# Passage shown
····················

U.S. Customs and Border Protection (CBP) officers at Chicago O’Hare International Mail Facility are taking the detection of hazardous chemicals and drugs to another level. Since November, officers at the International Mail Facility have been using a hand-held device as a screening tool to analyze packages that may contain common drugs and industrial chemicals.

The Gemini™ uses analytical techniques to screen packages using either the Raman technique or an infrared technique. The Raman technique, named after Sir C.V. Raman, an Indian physicist, uses a laser to analyze a substance without an officer opening the package and possibly being exposed to something hazardous.

“We use the Gemini™ daily,” said CBP Officer Francis Byrne. “We analyze somewhere between 30 and 200 samples a day. Before we had it, we had to send everything to the lab, which could take a couple of weeks to identify. Now we can identify something immediately and make sure the substance doesn’t end up on the streets. It’s a great aid and keeps the officers safe.”

If the Raman technique is inconclusive, the officer can use the infrared technique. The main difference in these techniques is the officer has to open the package to test the substance. If the Gemini™ still can’t identify the substance, then the officer will send a sample to Chicago’s CBP lab.

····················

# Recorded information
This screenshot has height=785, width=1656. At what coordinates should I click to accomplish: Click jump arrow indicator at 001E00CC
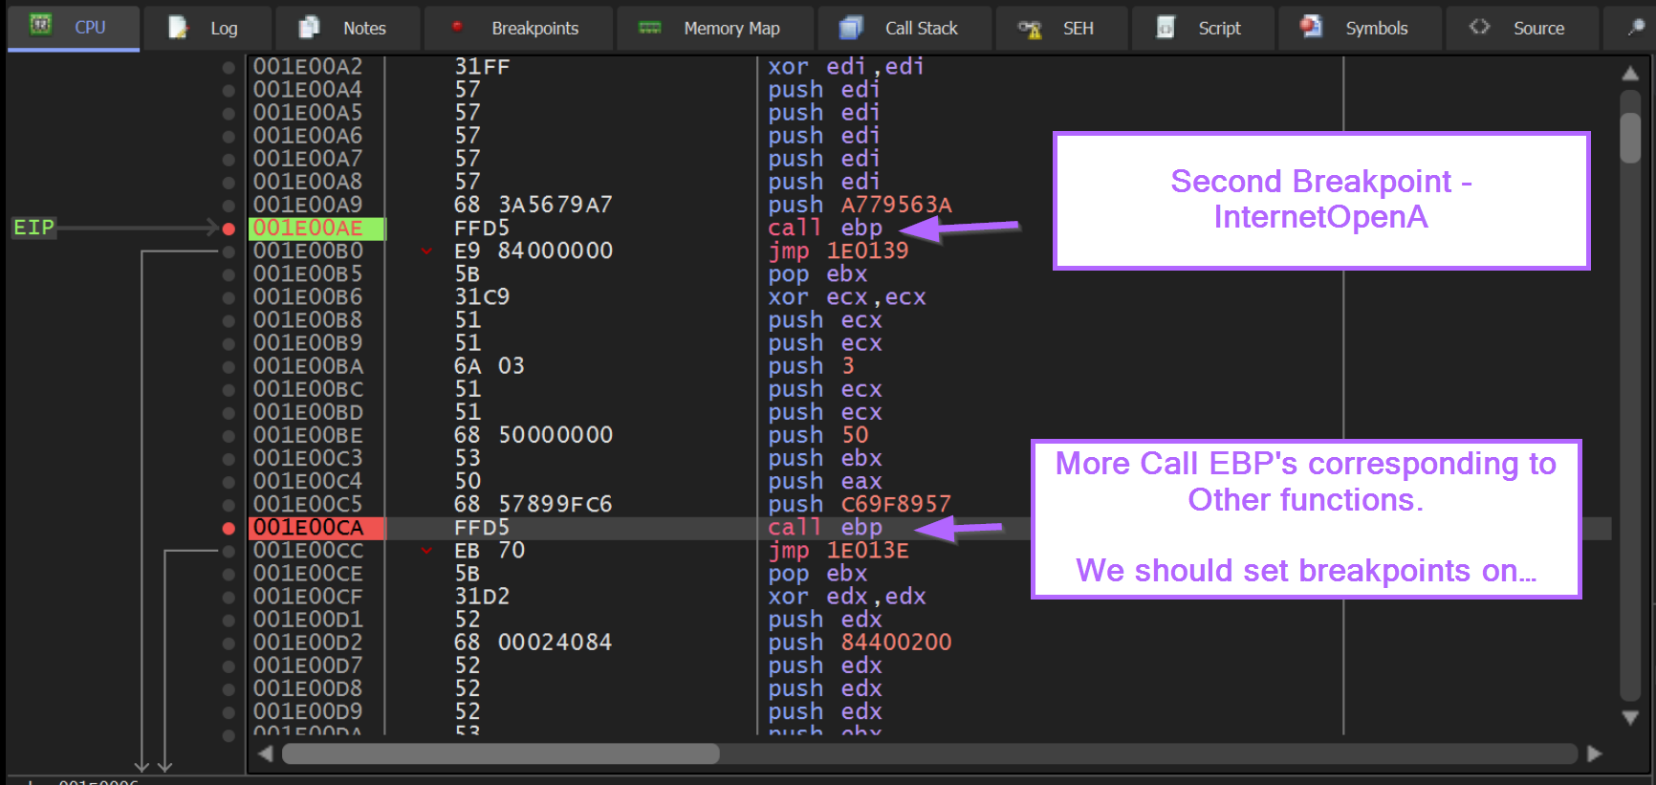(426, 551)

····················

# What is expected
Continue the article on CBP officers' use of the Gemini™ screening device at Chicago O'Hare's mail facility, starting right after its last sentence.

# Task response
“The Gemini™ is a great tool for the officers to have,” said CBP’s Chicago lab Branch Chief Neele Shepard. “It has a large database within the system, but if the system can’t identify the substance, they can send us a sample that we can run against our larger database.”

So far this year the Chicago International Mail Facility leads the nation with more than 9,800 narcotic seizures. These include cocaine, heroin, marijuana, steroids, designer drugs and fentanyl.

According to Drug Enforcement Agency’s nationwide alert, fentanyl is a Schedule II narcotic used as an analgesic and anesthetic. It is the most potent opioid available for use in medical treatment – 50 to 100 times more potent than morphine and 30 to 50 times more potent than heroin. Fentanyl is potentially lethal, even at very low levels. Ingestion of small doses as small as 0.25 mg can be fatal. Its euphoric effects are indistinguishable from morphine or heroin. From 2000 to 2016, more than 600,000 people died from drug overdoses. On average, according to the CDC, 115 Americans die every day from an opioid overdose.